There's tons of pretty routes to take - this site has quite a few listed:
http://www99.epinions.com/trvl-review-2F4B-1C24EEF-3895BC90-prod5


----------



## Concrete Meadow (Dec 20, 2007)

I have actually taken Amtrak cross-country twice.

First trip: San Francisco - Seattle - Oregon - Wyoming - South Dakota - Iowa - Chicago - Upstate New York - back home (NYC)

Amazing landscape of the mountain states and the heartland, sprinkled with very depressing scenes of abandoned factories and farms. It was good to arrive at South Station, Chicago, spent time at the Art Institute, then hopped back on the train again.

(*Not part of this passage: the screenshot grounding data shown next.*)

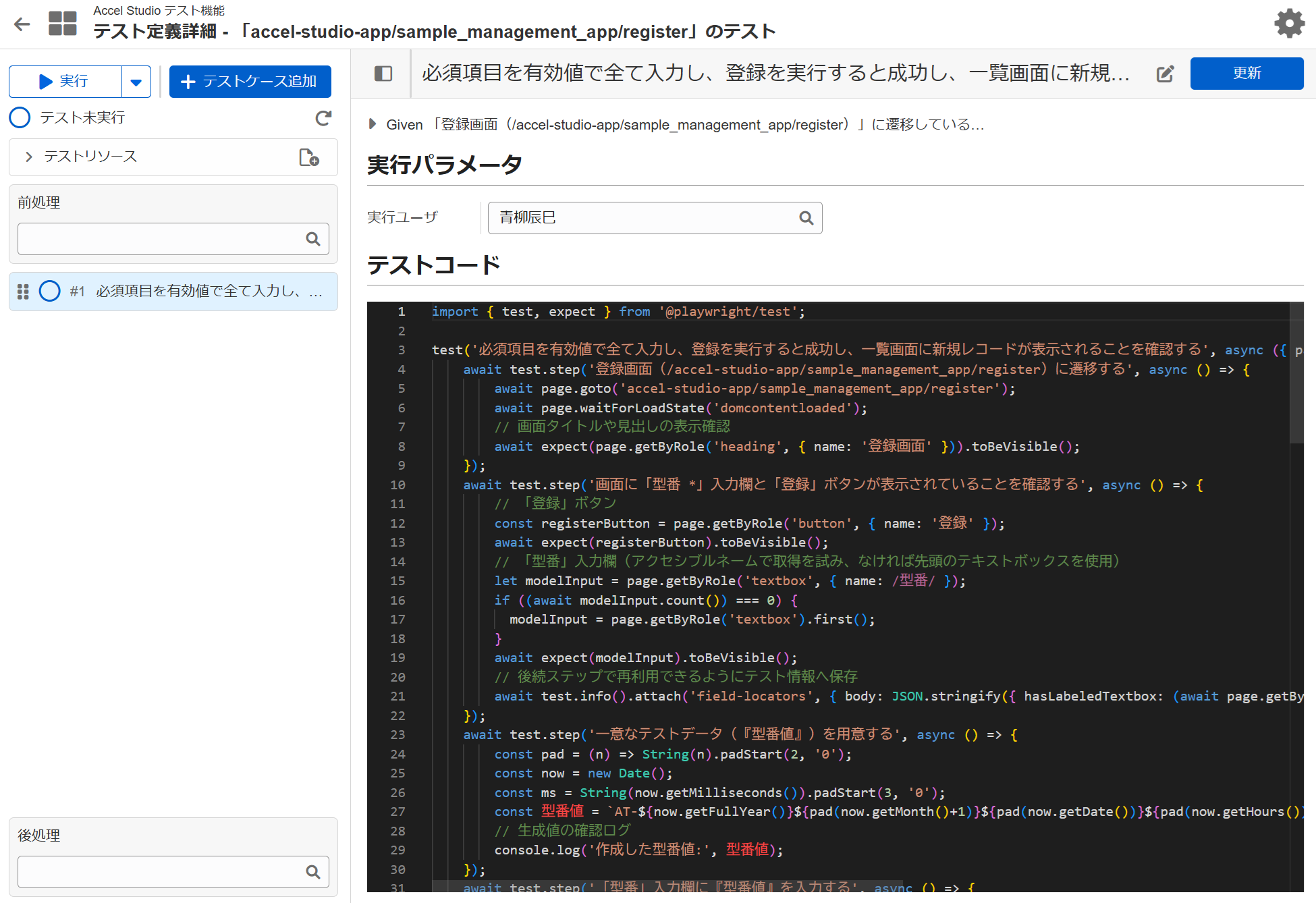Screen dimensions: 1316x903
Task: Click the edit test title pencil icon
Action: [1166, 74]
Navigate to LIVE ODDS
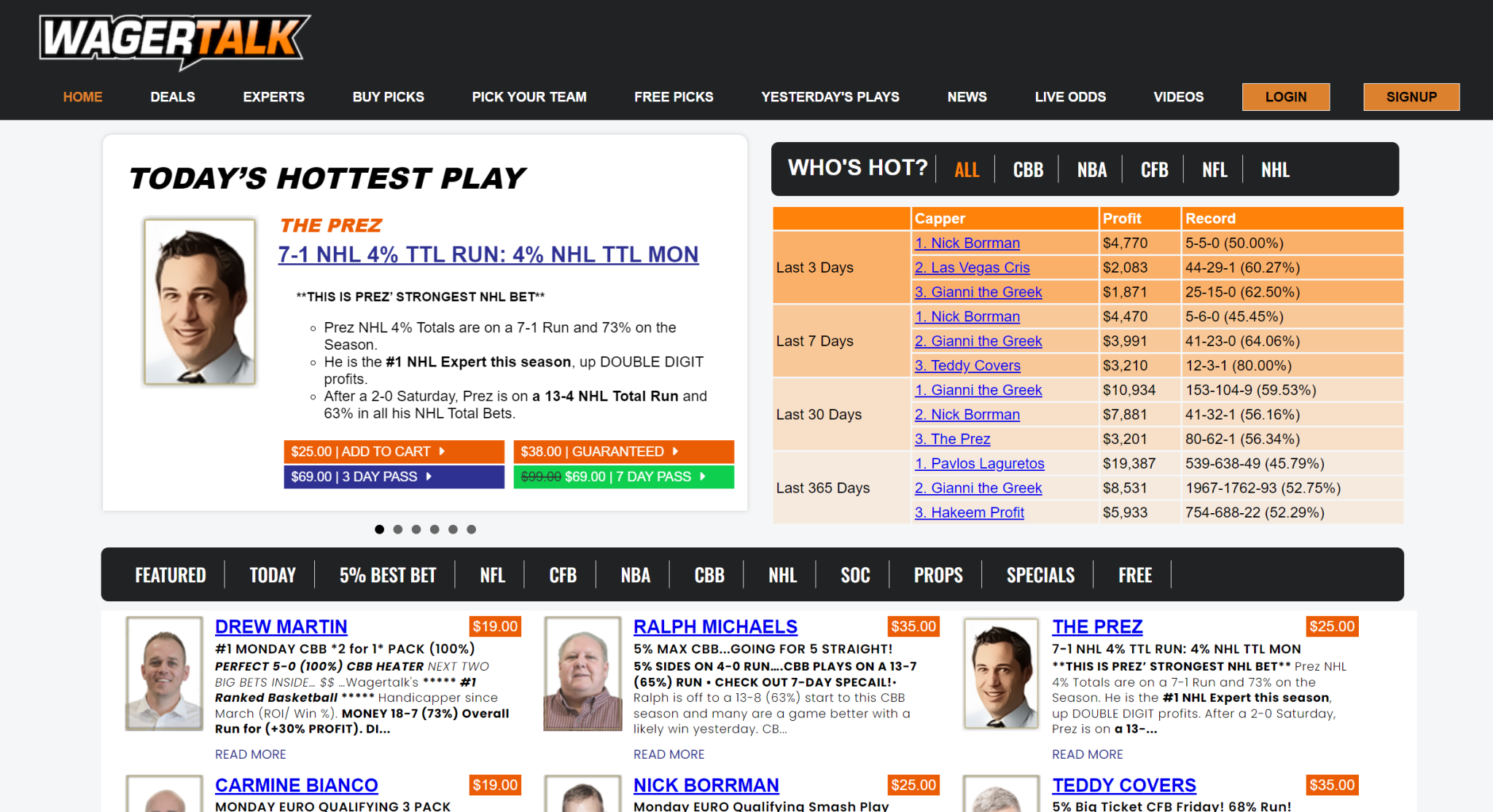The width and height of the screenshot is (1493, 812). click(1070, 96)

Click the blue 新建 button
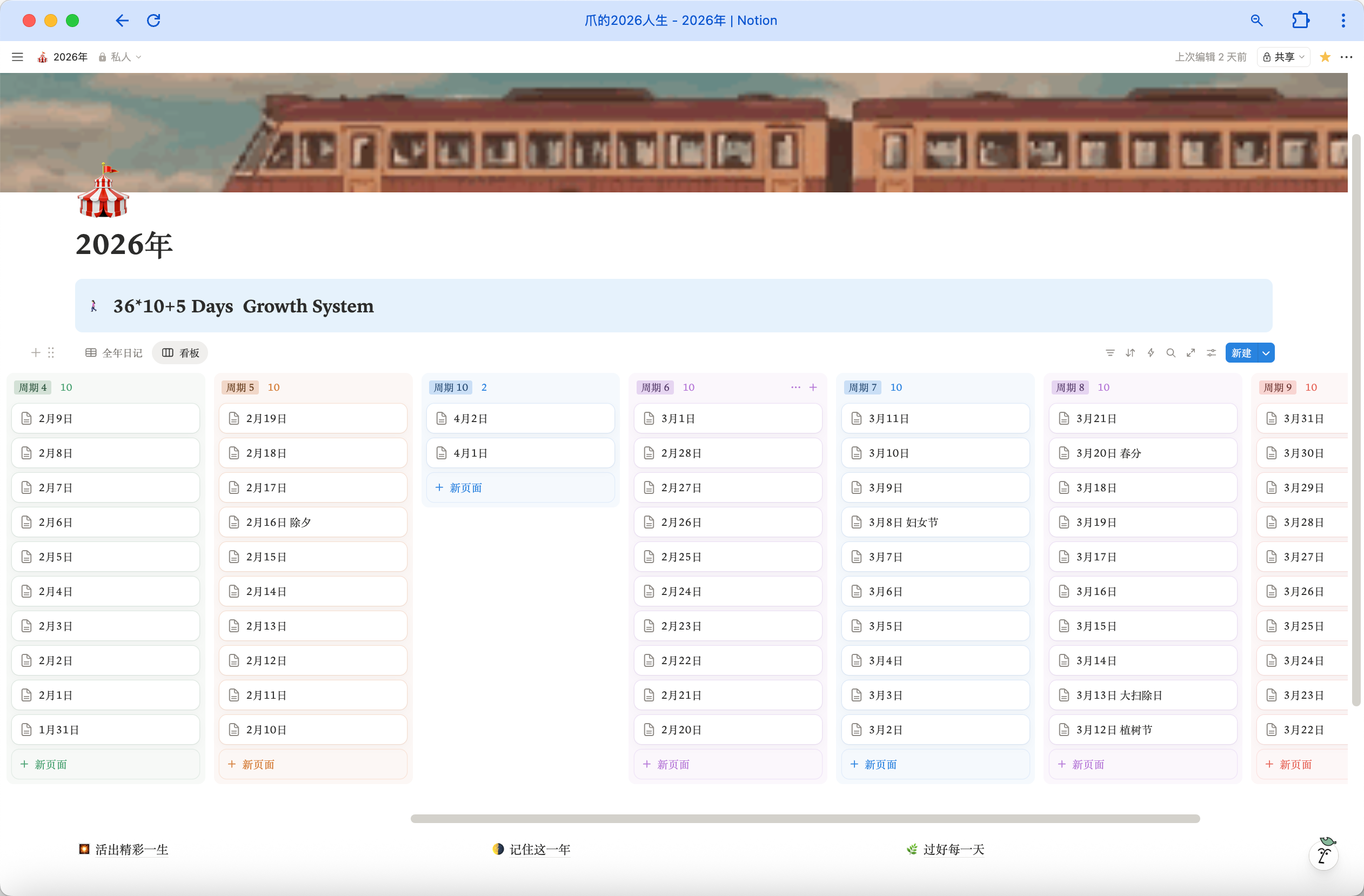pos(1241,352)
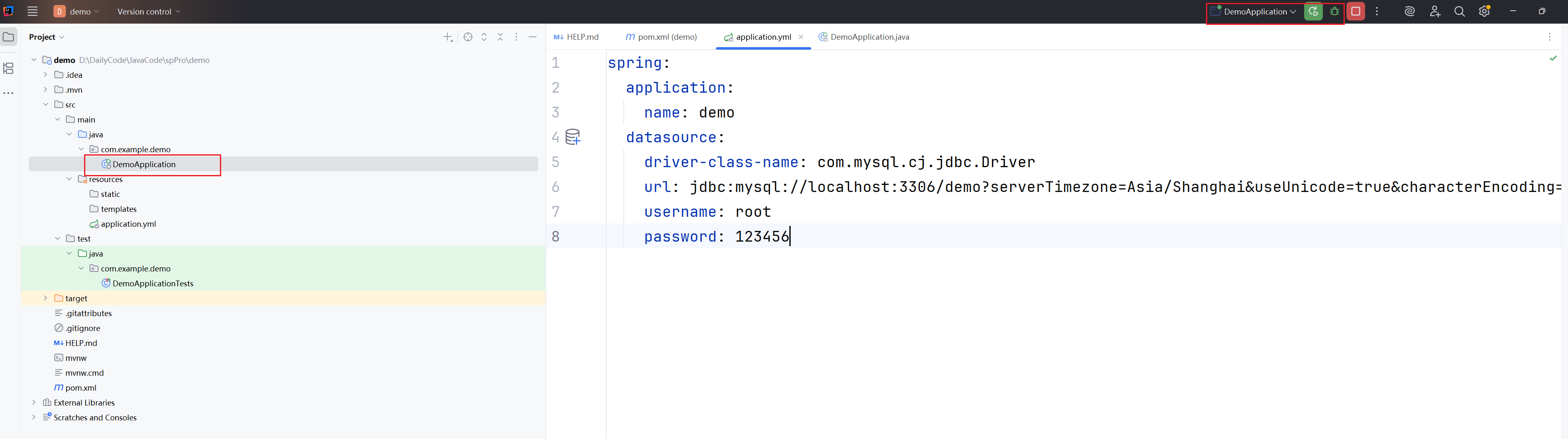The width and height of the screenshot is (1568, 439).
Task: Collapse the src folder in the tree
Action: click(x=46, y=104)
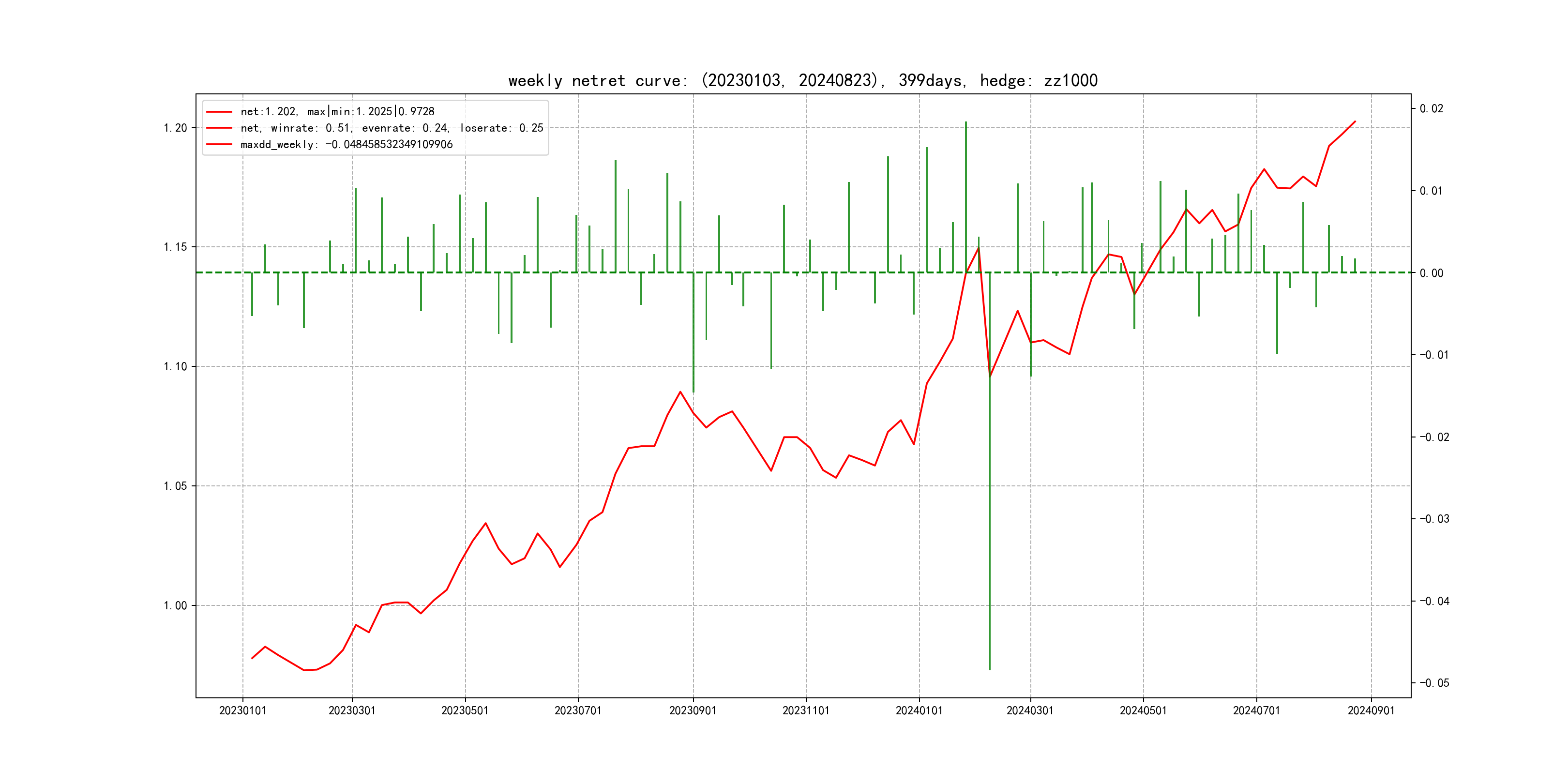Click the 20230501 x-axis label
Viewport: 1568px width, 784px height.
[x=465, y=711]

Second trip: NYC - Philadelphia - Baltimore - Washington DC - Florida - Alabama - Mississipi - New Orleans - Texas - New Mexico - Arizona - California

Spent 3 days in  Phila, Balt. and DC to visit old schoolmates and museums; 1 week in New Orleans (pre Katrina) and 2 days each in L.A. and San Francisco, memorable trip although much too brief.

There are also short distant journeys to consider such as NYC - Boston - Montreal. This is especailly charming in autumn when the trees turn red and purple. You should consider the season when you will be travelling. I did the NYC to New Orleans to L.A. trip in February and lugged along armloads of clothes, from ski boots to umbrellas to swimwear. 

For cross-country trips it's more comfy if you can book a bedroom even though it is quite pricey. I will certainly do it again when my piggy bank is full


----------



## 1927 (Dec 21, 2007)

Concrete Meadow said:
			
		

> For cross-country trips it's more comfy if you can book a bedroom even though it is quite pricey. I will certainly do it again when my piggy bank is full




By Uk standards it is positively cheap.

Chicago to San Fran £290 approx for a room including meals for two of us!!


----------



## ethel (Dec 21, 2007)

i really want to do this one day


----------



## davesgcr (Dec 29, 2007)

Denver - Salt Lake City - SF is great cos you get mountains and desert in 2 days.

Short hop from NYC - Albany is great for the run up the Hudson Valley - sit on the left hand side on leaving NYC !


----------